## Provided passage:
▽
22.11.2013, Words by dummymag

Roska in conversation with Huxley

Roska first made a name for himself as part of the UK funky scene, with a string of 12”s on his Roska Kicks & Snares label marking out his swung, packs-a-punch take on house music as a force to be reckoned with (his mega-distinctive namedrop – "Roska, Roska, Roska…" – definitely helps). In 2009, he started a weekly show on Rinse FM which opened the doors for a series of EPs and two full-length albums for their label, which featured collaborations with vocalists like Mz Bratt and regular partner Jamie George that demonstrated Roska’s knack for solid UK inner-city pop music.

Huxley debuted his first 12” in 2009, but it was his 2011 garage house smasher Shower Scene that set him onto the collective radar. Since then he has released on leading house labels such as Hypercolour, 20:20 Vision, and Defected over the years, and is currently working on a debut album.

Roska and Huxley will both play at Fabric tonight (November 22nd), with Huxley taking main room duties and Roska hosting Room 2 as part of his Roska Presents… series (recent conversationalists Paul Woolford and Dusky will also play). Ahead of their respective sets, the two DJs and producers sat down to talk about their creative processes, time management, and catering to the underage crowd.


Roska: “I can crack on with a question for Mr. Hux. Over the past two years, I, personally, have noticed more of you at the forefront of house and music in general. When would you say has been a turning point in your musical career to date?”

Huxley: “I don't know, really. I think it might have been when I was about to give it all up, to be honest. When I did Shower Scene it was just fucking around, and it came to be how my own sound kind of grew, I guess. But I was about to give it all up at that point, as I thought that even that had flopped until Dyed [Soundorom] and a few others picked up on it. Then, I guess, I let it go, cemented it in for a more mersh vibe.”

Roska: “That's heavy. I remember having a conversation with Dan [Eats Everything] and he said pretty much the same thing, that he was gonna give it all up.”

Huxley: “Have you not had that moment? My parents were basically bored of me being a massive mooch, and I was tired of Super Noodles.”
△
## Input for this task:
▽
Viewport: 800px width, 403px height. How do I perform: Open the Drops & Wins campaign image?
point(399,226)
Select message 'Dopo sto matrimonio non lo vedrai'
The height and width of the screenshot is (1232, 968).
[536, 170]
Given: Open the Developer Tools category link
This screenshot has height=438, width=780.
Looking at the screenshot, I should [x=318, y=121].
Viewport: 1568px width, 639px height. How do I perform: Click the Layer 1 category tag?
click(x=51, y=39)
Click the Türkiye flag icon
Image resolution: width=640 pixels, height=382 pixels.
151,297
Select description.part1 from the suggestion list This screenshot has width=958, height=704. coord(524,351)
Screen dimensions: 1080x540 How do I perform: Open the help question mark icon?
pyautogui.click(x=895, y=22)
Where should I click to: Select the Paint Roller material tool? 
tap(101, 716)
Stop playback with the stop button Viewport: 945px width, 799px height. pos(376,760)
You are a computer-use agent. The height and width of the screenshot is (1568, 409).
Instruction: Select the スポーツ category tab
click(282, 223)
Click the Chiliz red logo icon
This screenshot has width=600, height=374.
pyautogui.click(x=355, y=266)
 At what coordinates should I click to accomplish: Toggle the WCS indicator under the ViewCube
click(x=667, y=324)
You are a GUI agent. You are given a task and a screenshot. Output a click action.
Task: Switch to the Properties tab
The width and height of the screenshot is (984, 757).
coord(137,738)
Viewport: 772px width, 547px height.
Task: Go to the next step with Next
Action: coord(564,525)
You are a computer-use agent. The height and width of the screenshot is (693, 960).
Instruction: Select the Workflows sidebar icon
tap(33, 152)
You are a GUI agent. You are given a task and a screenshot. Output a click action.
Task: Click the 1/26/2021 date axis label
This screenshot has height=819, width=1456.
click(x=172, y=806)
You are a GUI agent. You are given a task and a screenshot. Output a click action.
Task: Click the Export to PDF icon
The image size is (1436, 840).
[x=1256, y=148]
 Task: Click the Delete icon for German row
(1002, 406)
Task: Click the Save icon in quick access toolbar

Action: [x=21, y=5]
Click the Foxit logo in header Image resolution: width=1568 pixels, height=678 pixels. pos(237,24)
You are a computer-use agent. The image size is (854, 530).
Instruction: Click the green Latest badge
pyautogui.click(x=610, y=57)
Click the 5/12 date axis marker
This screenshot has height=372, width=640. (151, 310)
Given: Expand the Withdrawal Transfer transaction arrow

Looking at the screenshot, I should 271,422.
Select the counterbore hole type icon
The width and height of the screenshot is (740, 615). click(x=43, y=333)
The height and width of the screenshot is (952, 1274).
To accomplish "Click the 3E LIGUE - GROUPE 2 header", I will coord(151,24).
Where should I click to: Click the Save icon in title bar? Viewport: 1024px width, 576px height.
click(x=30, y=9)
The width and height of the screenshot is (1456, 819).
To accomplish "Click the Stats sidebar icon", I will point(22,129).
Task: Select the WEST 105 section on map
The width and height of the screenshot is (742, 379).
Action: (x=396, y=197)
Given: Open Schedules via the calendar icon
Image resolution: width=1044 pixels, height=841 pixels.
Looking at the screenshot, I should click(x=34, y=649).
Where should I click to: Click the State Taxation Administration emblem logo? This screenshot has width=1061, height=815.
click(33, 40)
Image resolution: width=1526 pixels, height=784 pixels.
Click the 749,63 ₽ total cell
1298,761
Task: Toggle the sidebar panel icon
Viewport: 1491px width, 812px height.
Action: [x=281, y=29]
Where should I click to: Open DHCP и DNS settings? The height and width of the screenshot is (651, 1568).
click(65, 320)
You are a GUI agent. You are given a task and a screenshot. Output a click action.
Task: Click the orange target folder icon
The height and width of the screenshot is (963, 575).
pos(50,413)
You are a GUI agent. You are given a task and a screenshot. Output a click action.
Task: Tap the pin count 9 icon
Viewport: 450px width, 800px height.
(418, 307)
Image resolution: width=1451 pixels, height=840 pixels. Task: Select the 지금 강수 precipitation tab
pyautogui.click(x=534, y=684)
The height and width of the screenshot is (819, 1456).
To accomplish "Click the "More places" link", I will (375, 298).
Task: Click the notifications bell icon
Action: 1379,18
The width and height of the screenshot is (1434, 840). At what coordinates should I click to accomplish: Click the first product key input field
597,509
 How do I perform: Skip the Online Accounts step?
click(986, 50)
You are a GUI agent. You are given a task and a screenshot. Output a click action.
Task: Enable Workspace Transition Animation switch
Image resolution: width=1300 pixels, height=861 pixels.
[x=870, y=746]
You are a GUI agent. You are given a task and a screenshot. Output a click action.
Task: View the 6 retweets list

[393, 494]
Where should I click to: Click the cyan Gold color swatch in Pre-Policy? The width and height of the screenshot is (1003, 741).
△
## Problems and tasks:
[a] Using the Roska and Huxley interview, say whether each statement agrees with it, answering yes or no and quoting the words of the interview that decide it: (i) Roska began a weekly show on Rinse FM in 2009; (ii) Huxley released his first 12” in 2011; (iii) Huxley is hosting Room 2 at Fabric.
[b] Retype everything in the records from the line containing "Where should I click to: Open" down to the line containing "Action: 1379,18", including both of those lines.
The interview and the records come from separate, unrelated sources.

## Task-by-task results:
[a]
(i) Yes: "In 2009, he started a weekly show on Rinse FM"
(ii) No: "Huxley debuted his first 12” in 2009"
(iii) No: "with Huxley taking main room duties and Roska hosting Room 2"

[b]
Where should I click to: Open DHCP и DNS settings? The height and width of the screenshot is (651, 1568).
click(65, 320)
You are a GUI agent. You are given a task and a screenshot. Output a click action.
Task: Click the orange target folder icon
The height and width of the screenshot is (963, 575).
pos(50,413)
You are a GUI agent. You are given a task and a screenshot. Output a click action.
Task: Tap the pin count 9 icon
Viewport: 450px width, 800px height.
(418, 307)
Image resolution: width=1451 pixels, height=840 pixels. Task: Select the 지금 강수 precipitation tab
pyautogui.click(x=534, y=684)
The height and width of the screenshot is (819, 1456).
To accomplish "Click the "More places" link", I will (375, 298).
Task: Click the notifications bell icon
Action: 1379,18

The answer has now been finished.